Activity | Transcribe the whole listing exactly; the images stay out.
--*--
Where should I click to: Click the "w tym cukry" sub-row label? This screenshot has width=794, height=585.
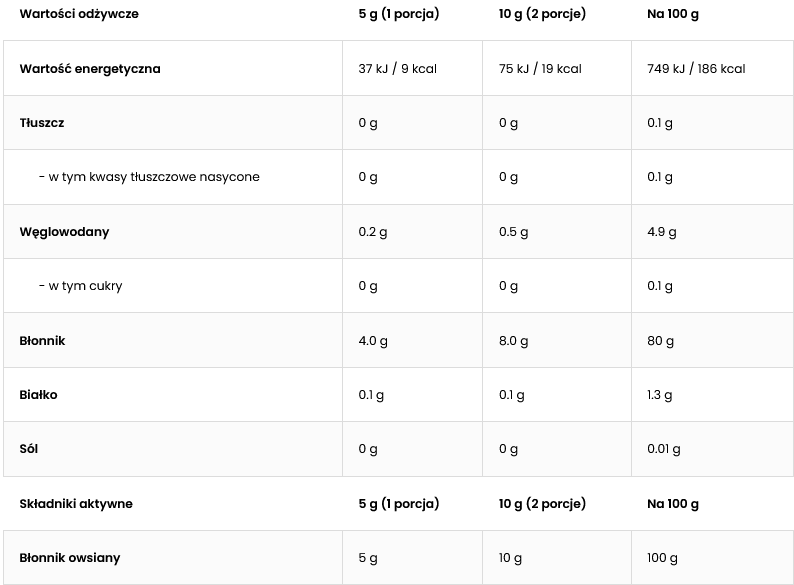[x=86, y=286]
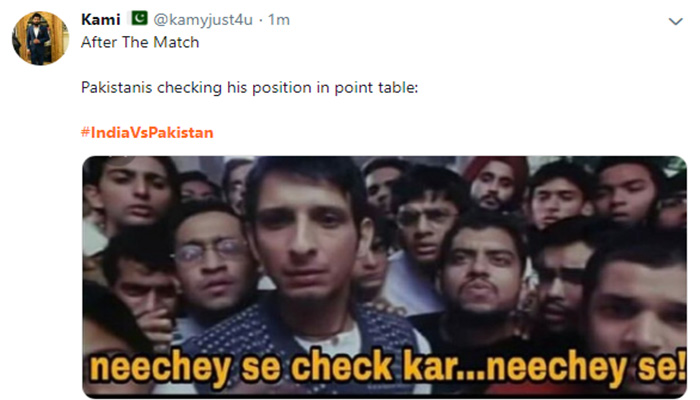
Task: Visit the @kamyjust4u handle profile
Action: [x=203, y=20]
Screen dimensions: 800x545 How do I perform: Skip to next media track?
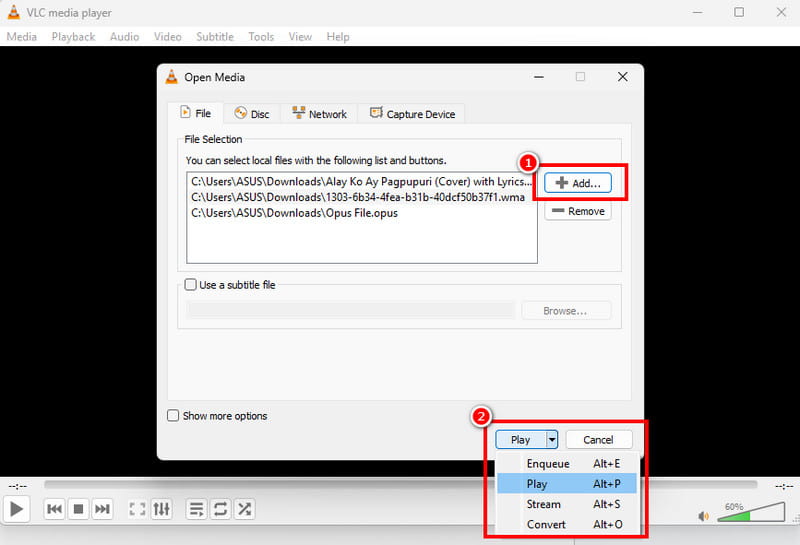[x=102, y=509]
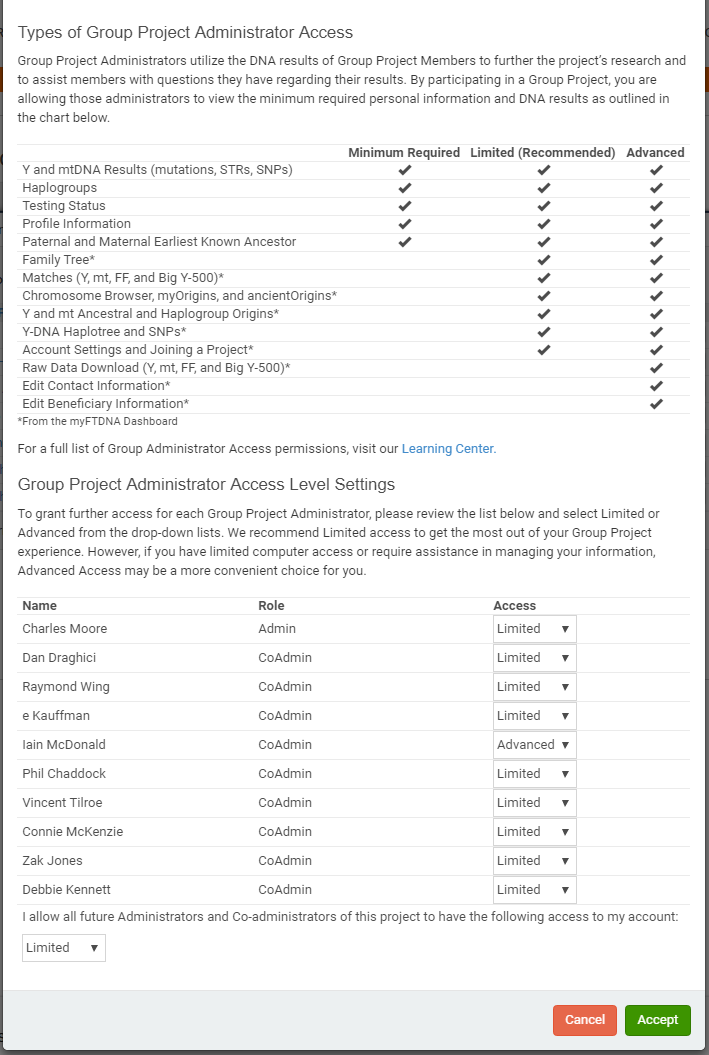709x1055 pixels.
Task: Click the Accept button
Action: click(658, 1020)
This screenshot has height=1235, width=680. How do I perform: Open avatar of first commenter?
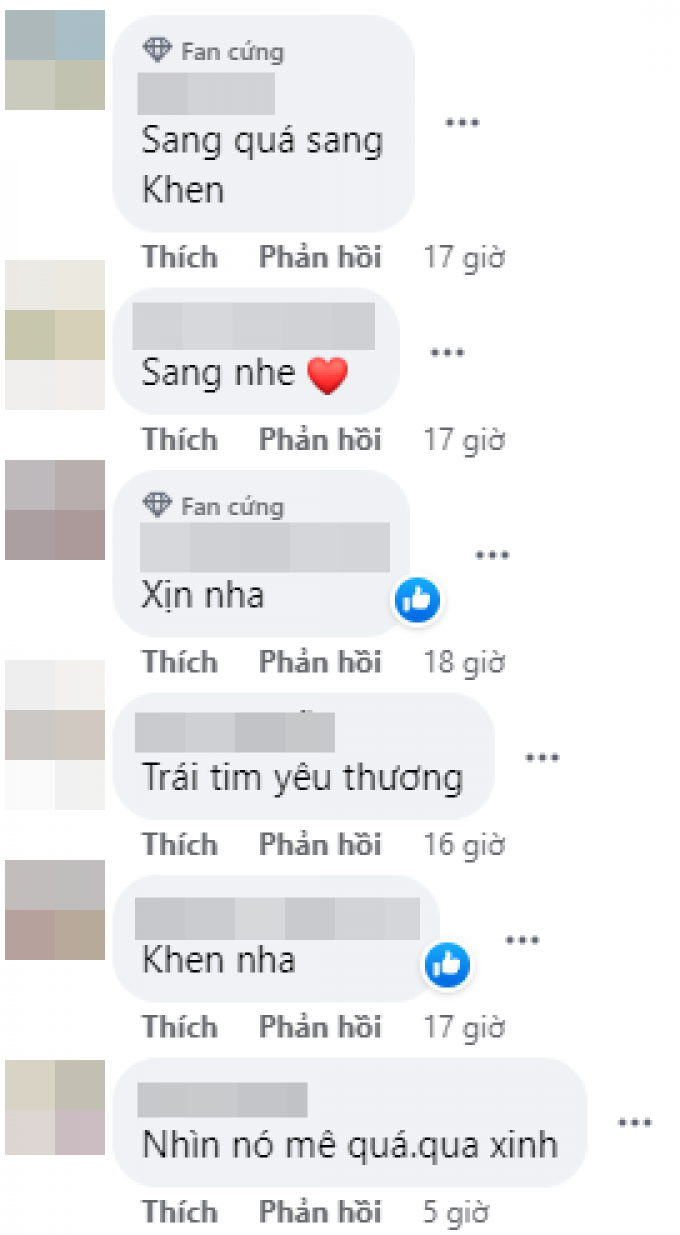pos(55,60)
--*--
Output of the exercise |
Where should I click to: Click the "w tym cukry" sub-row label? This screenshot has width=794, height=585.
[x=86, y=286]
Task: Visit the @kamyjust4u handle profile
Action: [x=203, y=20]
Screen dimensions: 800x545 How do I perform: Skip to next media track?
[x=102, y=509]
709x1055 pixels.
Task: Click the Accept button
Action: click(658, 1020)
This screenshot has height=1235, width=680. How do I perform: Open avatar of first commenter?
pos(55,60)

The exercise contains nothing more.